Ie, the “take away” is that the Shop web license does not create or bestow a “commercial right” that can be “transported” to apply against a SketchUp desktop product. (As the product manager said, corporate legal did this purposefully.)
Even Colin acknowledged this, in that Customer Service has had to award Pro desktop licenses to some Shop customers where bugs prevented the customer from doing some needed activity in the web edition. (Corrected & clarified by Colin below.)
Ie, they (Trimble SketchUp division employees) themselves cannot extend the priviliiges nor change the limitations of the legal agreement for the web edition license, but they can “gift” a desktop license, if the situation merits it. The customer’s use of the desktop edition afterward is under the desktop license.
Once again, this is not my opinion. I’m telling the readership what the license says plainly, but every user should read terms document it in it’s entirety.

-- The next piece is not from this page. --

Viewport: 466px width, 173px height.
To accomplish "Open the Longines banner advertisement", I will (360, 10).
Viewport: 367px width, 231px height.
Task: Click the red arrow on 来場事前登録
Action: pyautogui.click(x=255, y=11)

It doesn’t really use difficult legal jargon.
And as one of the sages said above, … this is the public user forum. Anyone can and will express their ideas and opinions on any topic (within the guidelines.)
This forum is not the official support avenue. That is done directly through the customer support portal. Any licensed customer can ask licensing questions through that mechanism that would avoid having to hear other opinions.
There are sages here who have been with SketchUp it’s entire 20+ year life and have read every license version there ever was. I’ve been involved for at least 13 years and read it every release at least (to see if there are any changes.) It is not very hard to understand as EULAs go.
Technical issues are not the only things that result in forum questions and answers. Licensing issues are discussed quite frequently. But many others topic genres also occur. (Career advice, How to model, etc. etc.)